In a press release, NWLC Co-President Marcia Greenberger called the 12 school districts the center filed complaints against today the "tip of the iceberg."
"Nationwide, only 41 percent of all high school athletes are girls, even though they make up half the student population," she said. "That means schools are giving girls 1.3 million fewer opportunities than boys to play sports nationwide."
Marmion Dambrino, HISD's athletic director, said the district will "work very closely" with the Office of Civil Rights to make sure it is in compliance with Title IX, but added that she believes "where the need is, we're providing."
"If there's an interest at a middle school or high school for our young ladies to participate in sports, we provide that," said Dambrino, who is HISD's first female athletic director. "It's an issue that's near and dear to my heart, being a former female athlete. I know it's important, because I know the opportunities it provides females."

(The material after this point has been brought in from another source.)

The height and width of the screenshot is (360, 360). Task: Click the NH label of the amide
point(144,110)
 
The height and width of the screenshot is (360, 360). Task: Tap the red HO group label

The other school districts facing Title IX complaints from NWLC are Chicago Public Schools, the Clark County School District (Nev.), Columbus City Schools (Ohio), the Deer Valley Unified School District (Ariz.), Henry County Schools (Ga.), Irvine Unified School District (Calif.), the New York City Department of Education, Oldham County Schools (Ky.), the Sioux Falls School District (S.D.), the Wake County Public School System (N.C.) and Worcester Public Schools (Mass.).